[[ EXTRACTED DATA, beginning ]]

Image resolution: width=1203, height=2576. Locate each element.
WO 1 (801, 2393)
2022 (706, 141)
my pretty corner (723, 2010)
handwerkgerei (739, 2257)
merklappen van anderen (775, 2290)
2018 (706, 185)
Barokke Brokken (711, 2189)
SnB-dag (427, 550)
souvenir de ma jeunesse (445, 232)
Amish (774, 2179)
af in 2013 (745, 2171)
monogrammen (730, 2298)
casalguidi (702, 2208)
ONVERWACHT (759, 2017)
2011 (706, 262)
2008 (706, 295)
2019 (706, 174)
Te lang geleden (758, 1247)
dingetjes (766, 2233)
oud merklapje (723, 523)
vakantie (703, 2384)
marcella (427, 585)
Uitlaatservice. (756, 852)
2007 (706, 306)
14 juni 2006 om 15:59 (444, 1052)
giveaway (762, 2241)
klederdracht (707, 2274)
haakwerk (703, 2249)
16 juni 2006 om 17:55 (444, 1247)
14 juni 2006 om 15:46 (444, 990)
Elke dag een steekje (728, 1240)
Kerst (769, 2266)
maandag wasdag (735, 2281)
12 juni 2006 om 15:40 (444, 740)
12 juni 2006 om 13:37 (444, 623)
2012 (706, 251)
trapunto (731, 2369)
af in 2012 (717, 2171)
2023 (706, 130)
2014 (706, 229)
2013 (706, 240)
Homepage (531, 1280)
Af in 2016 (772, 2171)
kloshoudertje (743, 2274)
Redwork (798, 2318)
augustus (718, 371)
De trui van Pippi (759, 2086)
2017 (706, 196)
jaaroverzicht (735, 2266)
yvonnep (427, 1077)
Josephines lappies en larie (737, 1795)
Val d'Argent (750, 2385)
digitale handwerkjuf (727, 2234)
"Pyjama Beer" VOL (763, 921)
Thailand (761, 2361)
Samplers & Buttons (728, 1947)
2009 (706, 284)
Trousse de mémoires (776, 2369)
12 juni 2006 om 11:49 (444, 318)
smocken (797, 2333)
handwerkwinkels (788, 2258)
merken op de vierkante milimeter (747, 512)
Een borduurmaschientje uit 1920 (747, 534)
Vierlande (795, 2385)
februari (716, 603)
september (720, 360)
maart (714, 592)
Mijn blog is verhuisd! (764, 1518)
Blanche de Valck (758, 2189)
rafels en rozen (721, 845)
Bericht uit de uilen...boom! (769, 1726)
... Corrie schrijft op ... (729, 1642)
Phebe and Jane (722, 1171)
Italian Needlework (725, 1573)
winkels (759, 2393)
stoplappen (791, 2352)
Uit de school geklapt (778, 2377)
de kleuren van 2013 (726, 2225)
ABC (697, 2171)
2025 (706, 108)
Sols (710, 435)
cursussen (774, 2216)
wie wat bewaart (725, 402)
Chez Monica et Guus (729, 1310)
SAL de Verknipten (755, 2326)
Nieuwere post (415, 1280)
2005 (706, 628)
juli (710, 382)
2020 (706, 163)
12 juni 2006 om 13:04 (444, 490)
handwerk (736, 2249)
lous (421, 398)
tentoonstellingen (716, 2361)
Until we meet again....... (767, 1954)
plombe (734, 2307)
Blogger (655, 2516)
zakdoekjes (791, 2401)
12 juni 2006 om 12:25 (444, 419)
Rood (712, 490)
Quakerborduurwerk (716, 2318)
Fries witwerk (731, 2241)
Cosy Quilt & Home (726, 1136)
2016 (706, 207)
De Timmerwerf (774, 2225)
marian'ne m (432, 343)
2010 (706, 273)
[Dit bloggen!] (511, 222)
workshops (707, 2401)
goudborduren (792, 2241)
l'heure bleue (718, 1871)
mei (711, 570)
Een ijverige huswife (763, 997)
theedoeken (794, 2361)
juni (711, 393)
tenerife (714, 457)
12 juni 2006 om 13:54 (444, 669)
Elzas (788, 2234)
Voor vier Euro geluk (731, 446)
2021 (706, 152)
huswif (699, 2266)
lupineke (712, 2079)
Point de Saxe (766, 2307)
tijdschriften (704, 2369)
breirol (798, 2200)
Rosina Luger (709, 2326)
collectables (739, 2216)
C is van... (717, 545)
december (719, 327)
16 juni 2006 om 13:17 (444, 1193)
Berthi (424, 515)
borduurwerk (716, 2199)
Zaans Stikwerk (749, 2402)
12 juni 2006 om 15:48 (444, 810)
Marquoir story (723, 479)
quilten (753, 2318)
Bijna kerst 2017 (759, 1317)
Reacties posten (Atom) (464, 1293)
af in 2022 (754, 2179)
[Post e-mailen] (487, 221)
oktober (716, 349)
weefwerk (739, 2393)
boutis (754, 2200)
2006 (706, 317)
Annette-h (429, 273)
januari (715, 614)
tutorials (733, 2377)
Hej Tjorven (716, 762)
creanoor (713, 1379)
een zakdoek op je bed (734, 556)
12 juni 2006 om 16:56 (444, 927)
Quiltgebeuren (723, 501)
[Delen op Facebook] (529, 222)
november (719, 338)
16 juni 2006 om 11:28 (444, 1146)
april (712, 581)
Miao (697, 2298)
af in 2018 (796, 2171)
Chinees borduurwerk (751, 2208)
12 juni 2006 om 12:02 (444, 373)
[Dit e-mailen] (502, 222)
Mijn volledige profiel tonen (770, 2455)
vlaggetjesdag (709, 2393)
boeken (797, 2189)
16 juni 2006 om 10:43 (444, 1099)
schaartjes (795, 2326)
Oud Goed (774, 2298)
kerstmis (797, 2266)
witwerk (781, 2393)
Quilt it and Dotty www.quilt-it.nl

[[ EXTRACTED DATA, end ]]

● EXERCISE INSTRUCTIONS: Copy exactly the stretch of data above from the line with "12 juni 2006 om 15:40 (444, 740)" through the line with "Rood (712, 490)", and omit all other lines.

● OUTPUT:
12 juni 2006 om 15:40 (444, 740)
12 juni 2006 om 13:37 (444, 623)
2012 (706, 251)
trapunto (731, 2369)
af in 2012 (717, 2171)
2023 (706, 130)
2014 (706, 229)
2013 (706, 240)
Homepage (531, 1280)
Af in 2016 (772, 2171)
kloshoudertje (743, 2274)
Redwork (798, 2318)
augustus (718, 371)
De trui van Pippi (759, 2086)
2017 (706, 196)
jaaroverzicht (735, 2266)
yvonnep (427, 1077)
Josephines lappies en larie (737, 1795)
Val d'Argent (750, 2385)
digitale handwerkjuf (727, 2234)
"Pyjama Beer" VOL (763, 921)
Thailand (761, 2361)
Samplers & Buttons (728, 1947)
2009 (706, 284)
Trousse de mémoires (776, 2369)
12 juni 2006 om 11:49 (444, 318)
smocken (797, 2333)
handwerkwinkels (788, 2258)
merken op de vierkante milimeter (747, 512)
Een borduurmaschientje uit 1920 (747, 534)
Vierlande (795, 2385)
februari (716, 603)
september (720, 360)
maart (714, 592)
Mijn blog is verhuisd! (764, 1518)
Blanche de Valck (758, 2189)
rafels en rozen (721, 845)
Bericht uit de uilen...boom! (769, 1726)
... Corrie schrijft op ... (729, 1642)
Phebe and Jane (722, 1171)
Italian Needlework (725, 1573)
winkels (759, 2393)
stoplappen (791, 2352)
Uit de school geklapt (778, 2377)
de kleuren van 2013 (726, 2225)
ABC (697, 2171)
2025 (706, 108)
Sols (710, 435)
cursussen (774, 2216)
wie wat bewaart (725, 402)
Chez Monica et Guus (729, 1310)
SAL de Verknipten (755, 2326)
Nieuwere post (415, 1280)
2005 (706, 628)
juli (710, 382)
2020 (706, 163)
12 juni 2006 om 13:04 (444, 490)
handwerk (736, 2249)
lous (421, 398)
tentoonstellingen (716, 2361)
Until we meet again....... (767, 1954)
plombe (734, 2307)
Blogger (655, 2516)
zakdoekjes (791, 2401)
12 juni 2006 om 12:25 (444, 419)
Rood (712, 490)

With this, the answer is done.